Le risque d’une fonction publique low cost

Monsieur le président, madame la ministre, monsieur le rapporteur, mes chers collègues, permettez-moi de commencer mon intervention par une remarque sur le recours à la procédure accélérée pour l’examen de ce texte.

Il est tout de même étonnant qu’une telle procédure soit mise en œuvre pour un projet de loi déposé en juillet 2013 et dont le Gouvernement n’avait jamais demandé l’inscription à l’ordre du jour auparavant. (M. Pierre-Yves Collombat rit.) Aucune urgence ne motive cette nouvelle atteinte au travail parlementaire.

M. Philippe Bas, président de la commission des lois. Très bien !

M. Christian Favier. Cela est même totalement incompréhensible si l’on considère qu’il s’agit du premier, et sans doute du dernier texte législatif portant sur la fonction publique que le Gouvernement soumettra au Parlement d’ici à la fin de la mandature.

Le statut des fonctionnaires, qui concerne directement plus de 5 millions d’agents et, plus largement, leurs familles, ainsi que l’ensemble de la population, mérite mieux qu’un débat raccourci et finalement bâclé.

Dans le climat actuel de stigmatisation permanente des fonctionnaires et au moment du trentenaire des lois portant statut général des fonctionnaires, présentées à l’époque par Anicet Le Pors, nous étions en droit d’attendre un tout autre texte.

JEU DE DONNÉES:

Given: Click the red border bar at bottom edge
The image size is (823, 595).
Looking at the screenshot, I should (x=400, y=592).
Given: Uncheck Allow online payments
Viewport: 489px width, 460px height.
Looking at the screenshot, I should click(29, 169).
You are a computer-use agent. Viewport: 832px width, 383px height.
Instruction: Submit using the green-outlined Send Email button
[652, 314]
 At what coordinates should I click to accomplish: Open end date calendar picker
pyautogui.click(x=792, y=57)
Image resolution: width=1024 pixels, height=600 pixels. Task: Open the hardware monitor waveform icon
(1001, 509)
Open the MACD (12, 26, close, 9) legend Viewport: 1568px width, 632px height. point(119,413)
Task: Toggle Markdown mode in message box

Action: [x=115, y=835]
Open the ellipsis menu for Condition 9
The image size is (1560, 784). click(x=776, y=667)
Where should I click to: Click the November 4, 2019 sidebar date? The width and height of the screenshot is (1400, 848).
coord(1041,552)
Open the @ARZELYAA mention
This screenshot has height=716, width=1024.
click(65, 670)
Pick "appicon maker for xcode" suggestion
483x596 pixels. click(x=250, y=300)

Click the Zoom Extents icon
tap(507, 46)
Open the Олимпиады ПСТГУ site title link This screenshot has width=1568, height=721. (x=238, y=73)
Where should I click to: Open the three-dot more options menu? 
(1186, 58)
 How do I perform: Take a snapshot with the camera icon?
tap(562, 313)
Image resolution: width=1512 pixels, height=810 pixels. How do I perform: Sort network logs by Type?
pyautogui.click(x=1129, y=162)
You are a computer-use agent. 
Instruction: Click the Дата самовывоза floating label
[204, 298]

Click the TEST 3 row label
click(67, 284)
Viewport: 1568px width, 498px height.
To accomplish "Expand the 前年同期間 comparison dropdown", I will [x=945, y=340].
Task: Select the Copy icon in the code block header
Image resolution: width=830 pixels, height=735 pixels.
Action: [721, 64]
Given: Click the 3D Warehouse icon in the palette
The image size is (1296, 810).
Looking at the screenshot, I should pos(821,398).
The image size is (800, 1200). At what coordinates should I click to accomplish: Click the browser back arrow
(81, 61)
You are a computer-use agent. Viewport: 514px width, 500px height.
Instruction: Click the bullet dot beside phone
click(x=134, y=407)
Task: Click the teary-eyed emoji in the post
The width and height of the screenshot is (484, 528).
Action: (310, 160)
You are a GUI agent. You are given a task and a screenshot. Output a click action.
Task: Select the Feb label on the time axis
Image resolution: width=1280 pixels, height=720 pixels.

TRAVAIL DEMANDÉ:
Recopiez à l'identique le passage du texte sur la fonction publique qui va de « Le risque d’une » jusqu'à « de ce texte. » inclus.

CORRIGÉ:
Le risque d’une fonction publique low cost

Monsieur le président, madame la ministre, monsieur le rapporteur, mes chers collègues, permettez-moi de commencer mon intervention par une remarque sur le recours à la procédure accélérée pour l’examen de ce texte.